With all the different shapes and sizes that shooters come in, one set of stock dimensions will be correct for less than half of the buyers of a particular gun. This is also true for guns with adjustable combs, the most common form of optional adjustment.

That statement ignores guns equiped with numbered shims or spacers; that is because they are a very questionable way to change dimensions to make a gun to fit. That is because one dimension by itself, cannot be changed with the exception of minor increase of the length of pull. With that exception, at least one additional dimension is changed in additon to the one that is in need of change.

For example, adjusting the height of the comb also changes the pitch of the stock and the drop at the heel dimension. Changing the cast of the gun at the comb where the cheek is placed, also changes the location of the recoil pad on the shoulder.

While untargeted changes may be correct at times, it is not something that can be counted on.

To check how well your gun fits, try the following exercise. Before starting, be as certain as possible that your shooting form ) gun mount, body posture, weight distribution, and foot placement) are those recommended by coaches and top shooters. Shooting form has a significant affect on your correct stock dimensions.

1. Decide on an imaginary target and set up as though you were going to fire at that target. Sure, targets move but there is a point where you are most likely to shoot.

2. Close your eyes and mount the gun. Try to mount it the same way you mount it when shooting at targets.

3. Open your eyes. The recoil pad should be nearly even with the top of your shoulder for trap shooting and slightly lower for the other disciplines.
The gun should be making contact with your shoulder inside of the shoulder joint, in the shoulder pocket.
Your upper trigger arm should be horizontal or close to horizontal for high gun disciplines and lower for low gun disciplines. The top of the recoil pad should be on or just below your collarbone.

4. You should be looking down the center of the rib without wiggling the gun to reposition your eye.
Your eye should also be as far above the rib as has proven to result in your preferred point of impact. If you're looking right along the the top of the rib, your gun should be shooting "flat" with half the pattern above and half below the point of aim.

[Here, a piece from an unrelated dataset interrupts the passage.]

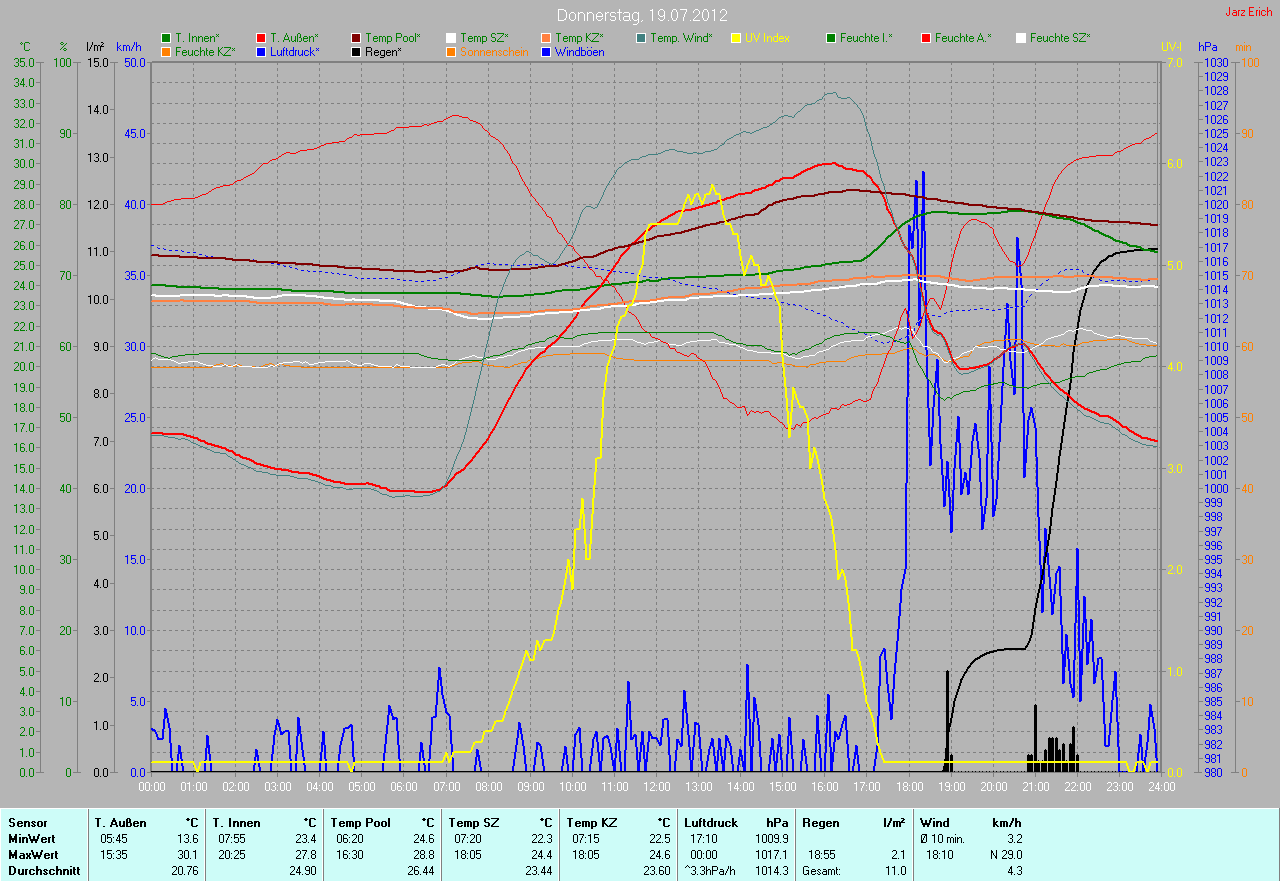This screenshot has width=1280, height=881.
Task: Select the Temp KZ* legend label
Action: (x=579, y=38)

5. With the gun mounted and your eyes again closed, swing to the extreme of a usual swing on the side of your gun mount. When you get there, open your eyes. Your eye should still be looking down the center of the rib with the preferred amount of rib visable (from none to some.) It should be the same as when you mounted the gun originally and found your eye position to be correct.

If everything turned out OK, your gun probably fits. If you had to reposition the gun or your cheek to get things to line up, you have at least one stock dimension that is not correct for you.

All dimensions with the exception of grip dimensions, can be changed. Some are easy and some get more complex but chances are very good that your existing gun can be made to fit.

The benefits of a well fitting gun are many. Included are faster improvement with practice, more acurate shooting, less felt recoil, no or fewer unexplained misses, postponment of fatigue, and more consistent shooting/scoring.

If hitting things is important to you, consider finding and visiting a good, professional, stock fitter. Remember, be sure to use the shooting form that you intend using after the gun is fitted. Also ask for a set of your correct stock dimensions in case you trade guns in the fututre. Also be aware that your correct dimensions will change if you gain or lose much weight. They will also change if you change shooting form; that's why you want to use the form at the fitter's that you will use in reality.